=== Section Start ===

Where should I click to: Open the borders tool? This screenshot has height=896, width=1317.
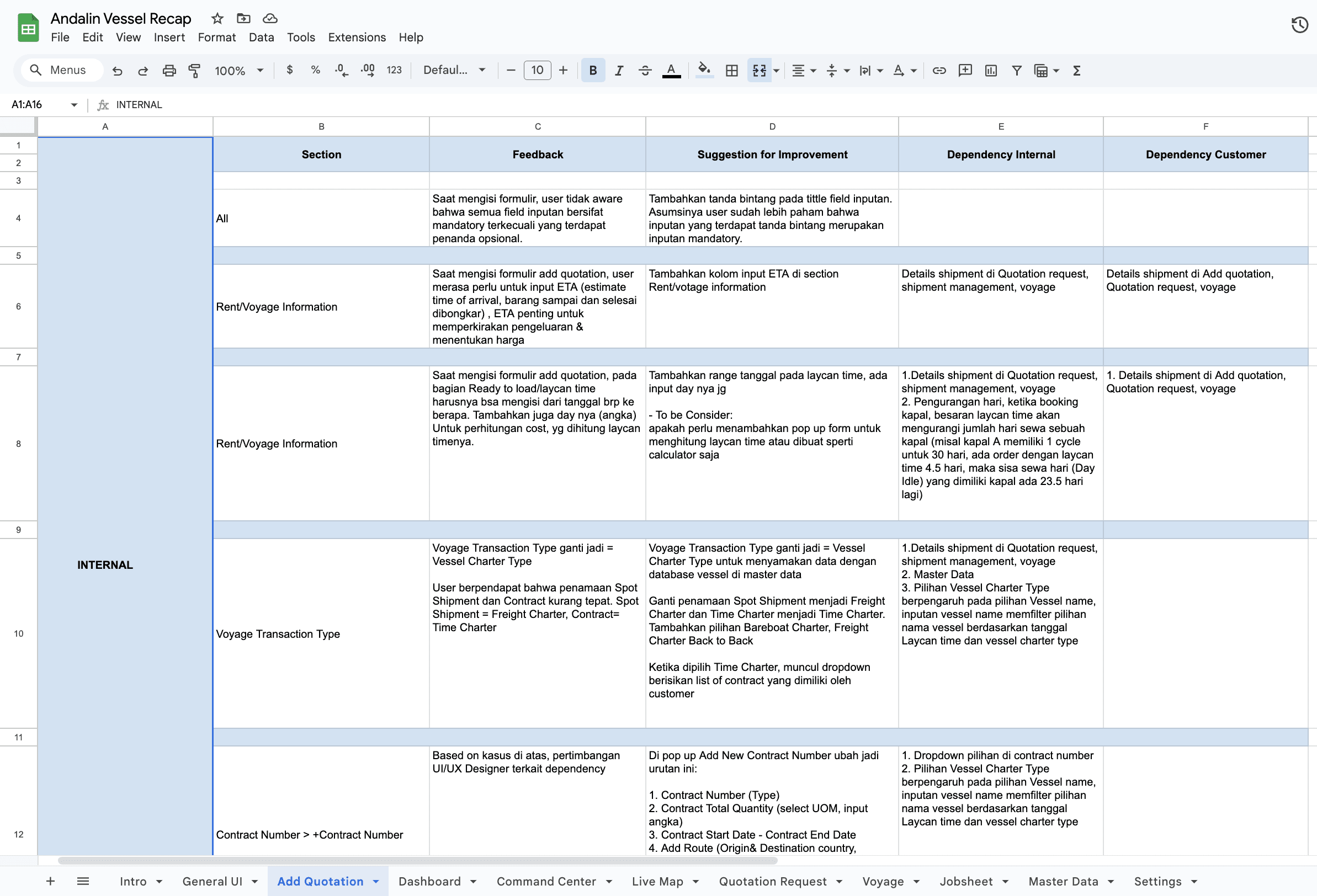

=== Section End ===
=== Section Start ===

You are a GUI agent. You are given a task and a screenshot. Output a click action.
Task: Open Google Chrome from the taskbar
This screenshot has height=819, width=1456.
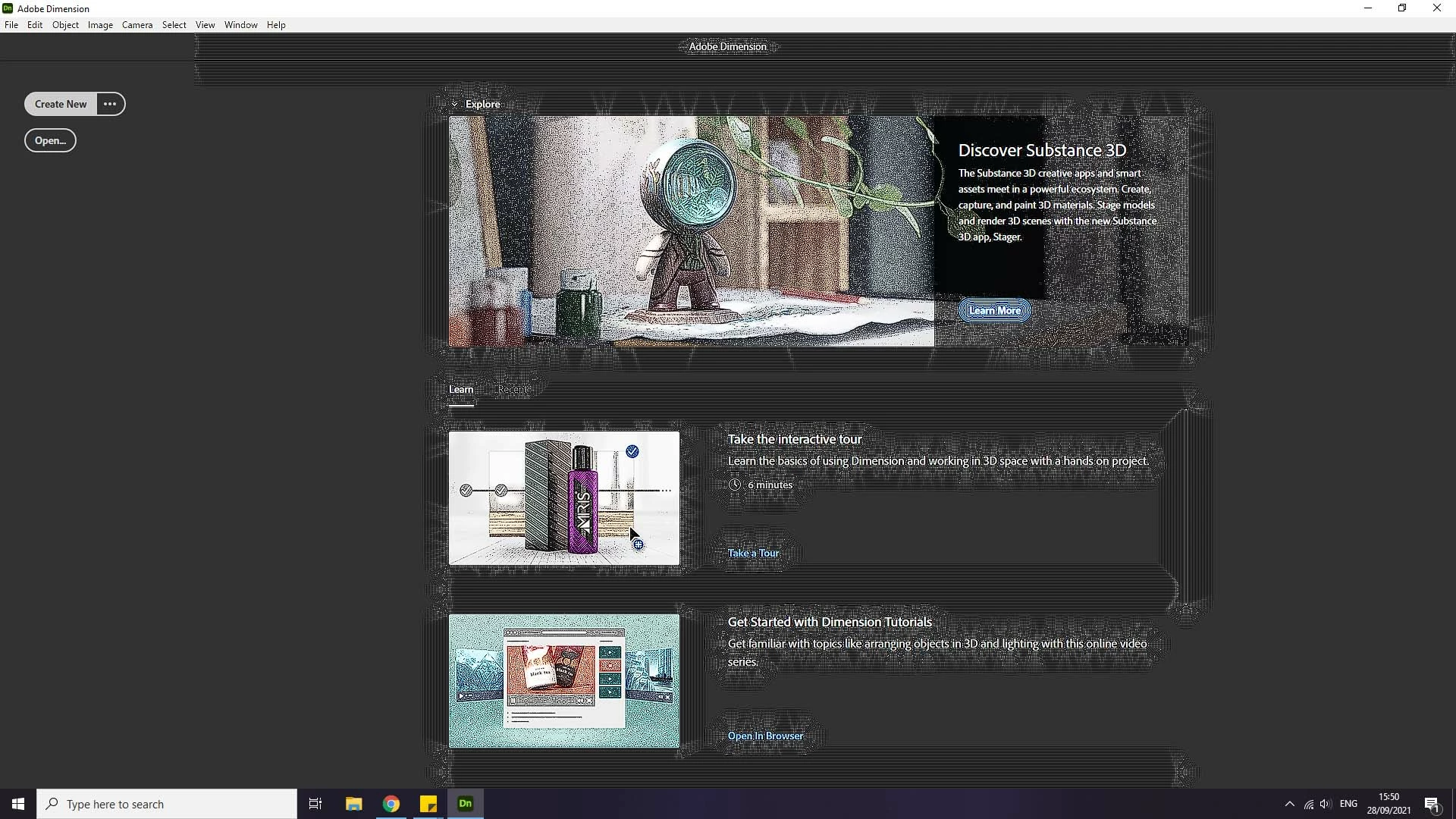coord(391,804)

=== Section End ===
=== Section Start ===

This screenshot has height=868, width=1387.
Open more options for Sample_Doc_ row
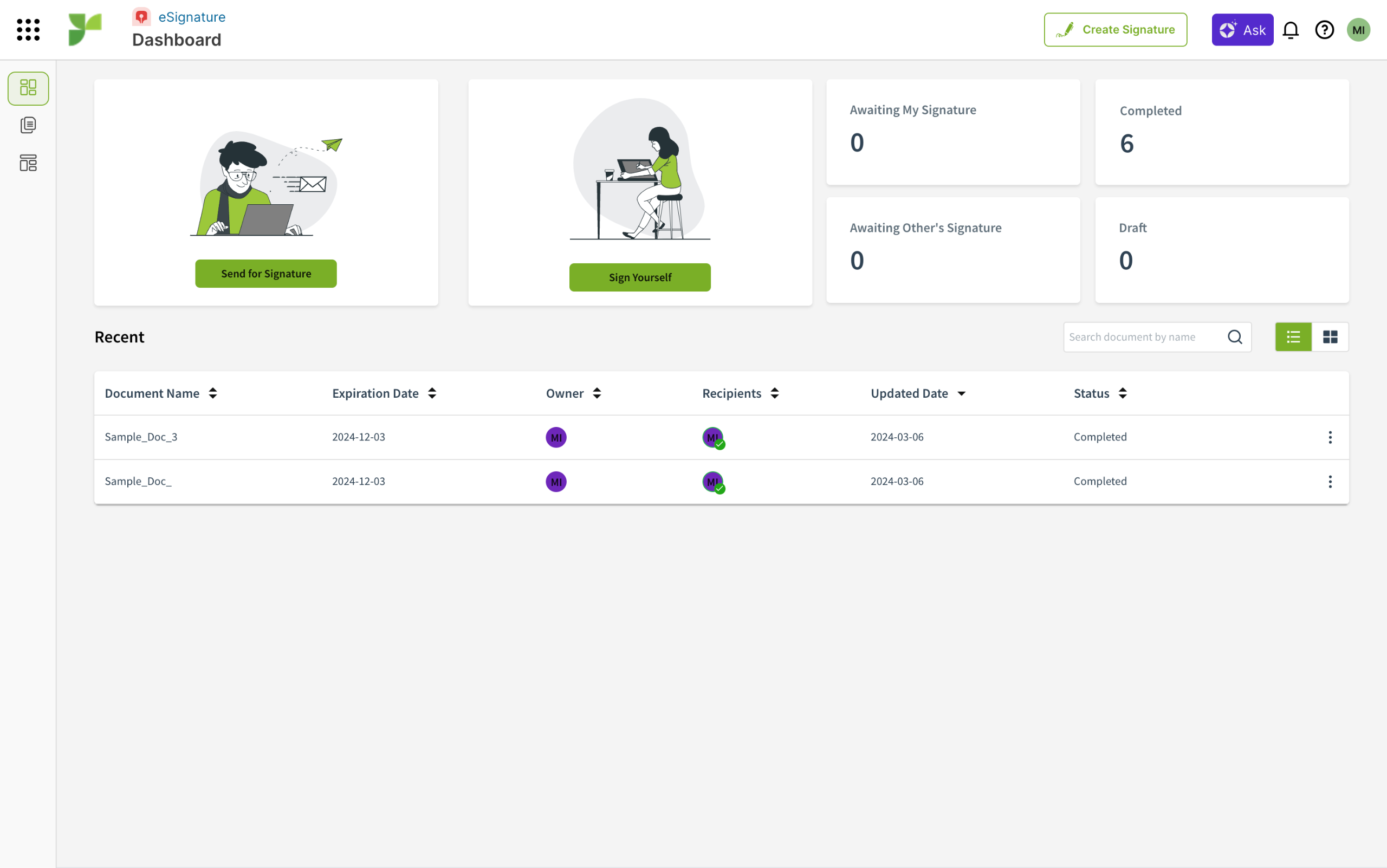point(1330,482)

=== Section End ===

From the entries above, select each line containing the string "click".

Exercise result:
Where should I click to: Open the borders tool? This screenshot has height=896, width=1317.
You are a GUI agent. You are given a task and a screenshot. Output a click action.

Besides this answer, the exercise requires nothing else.